**Given data:**
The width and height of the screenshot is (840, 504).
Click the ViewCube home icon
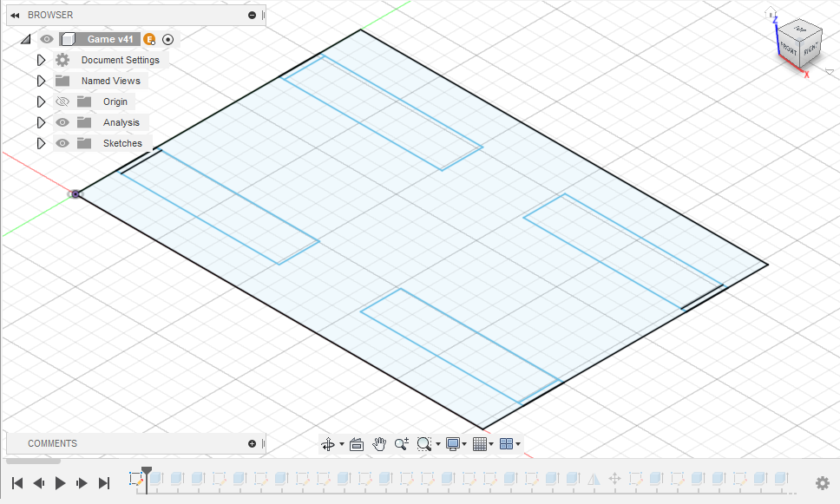(x=770, y=11)
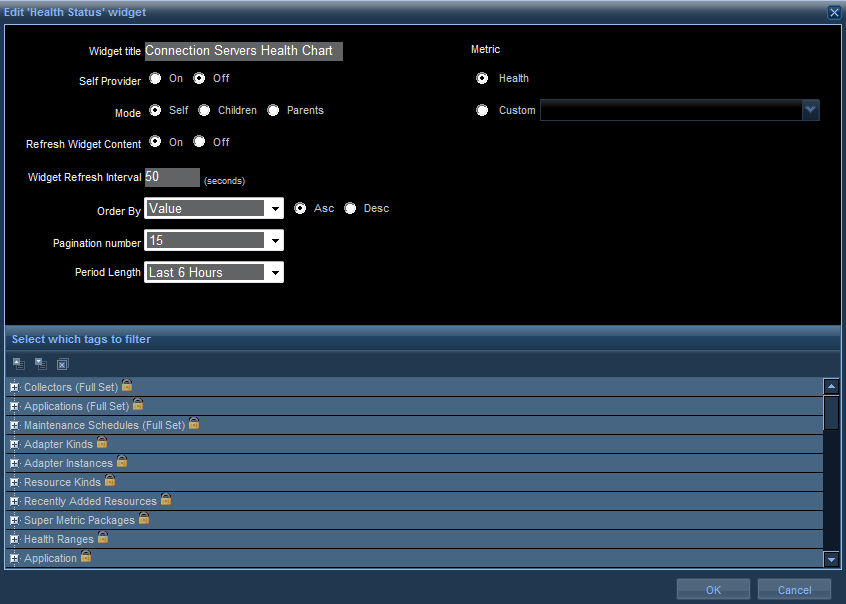Image resolution: width=846 pixels, height=604 pixels.
Task: Open the Order By dropdown
Action: coord(274,209)
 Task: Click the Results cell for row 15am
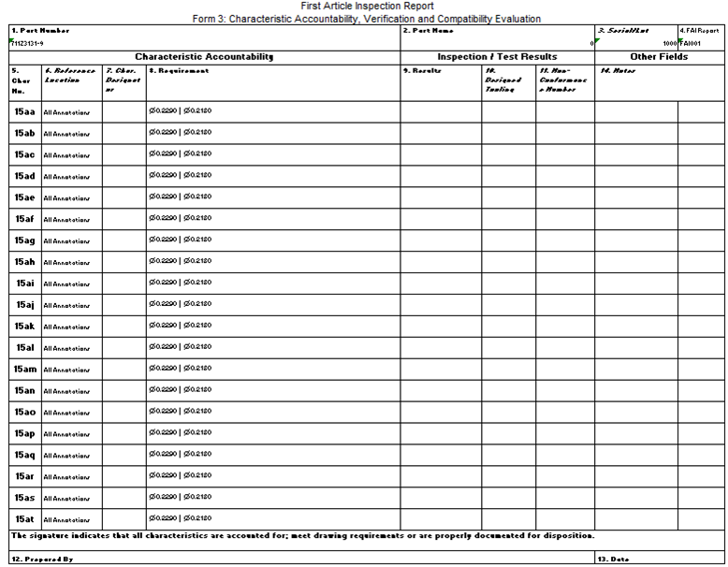(x=441, y=370)
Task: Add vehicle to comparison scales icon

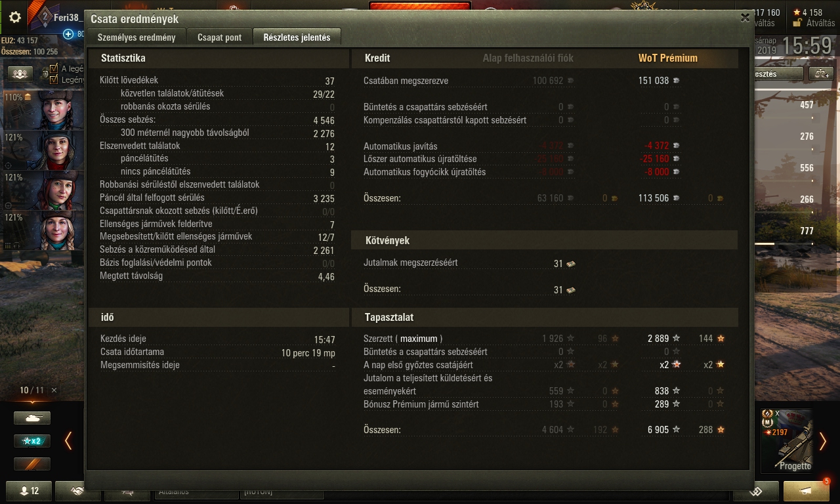Action: coord(820,74)
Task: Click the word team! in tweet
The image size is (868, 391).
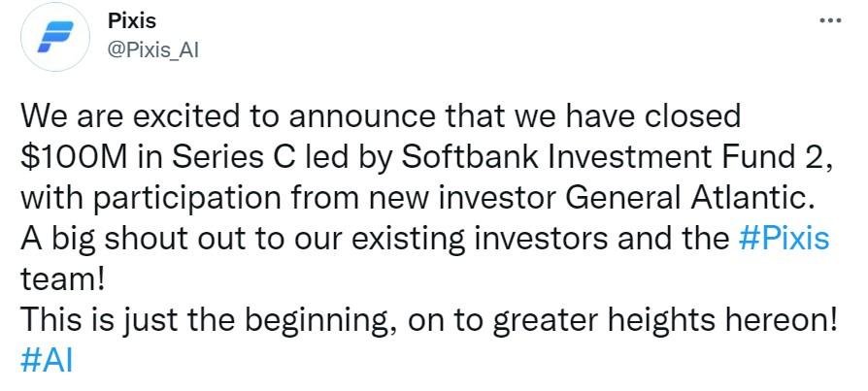Action: pyautogui.click(x=62, y=279)
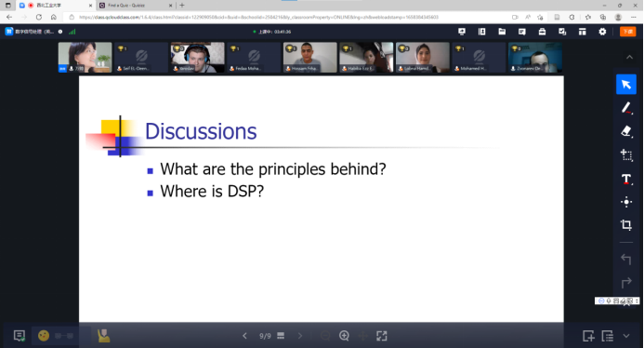Open the courseware folder icon

point(502,32)
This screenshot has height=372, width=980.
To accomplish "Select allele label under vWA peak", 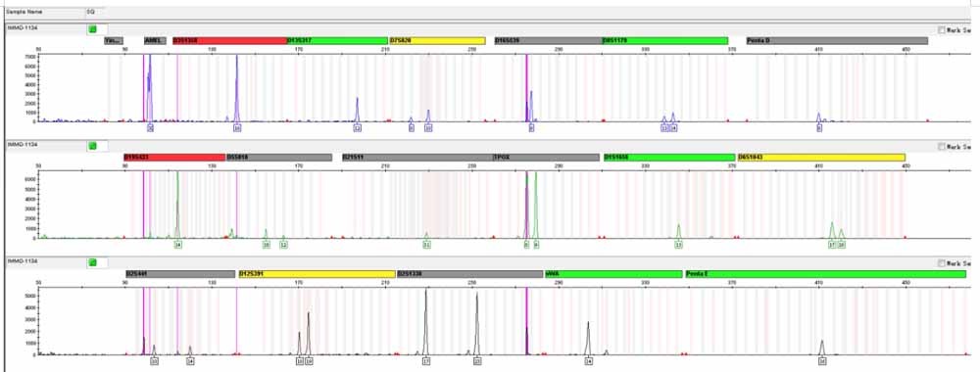I will pyautogui.click(x=588, y=361).
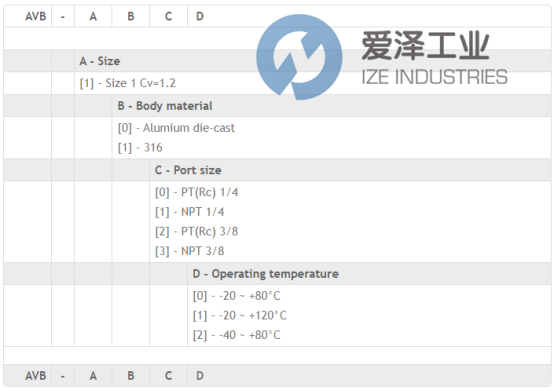Select the B - Body material header
554x391 pixels.
(165, 106)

**What you should do:** Scan the entries above for the string "screenshot" and copy each line that contains it.

**Result of the task:**
The width and height of the screenshot is (840, 504).
This screenshot has height=372, width=980.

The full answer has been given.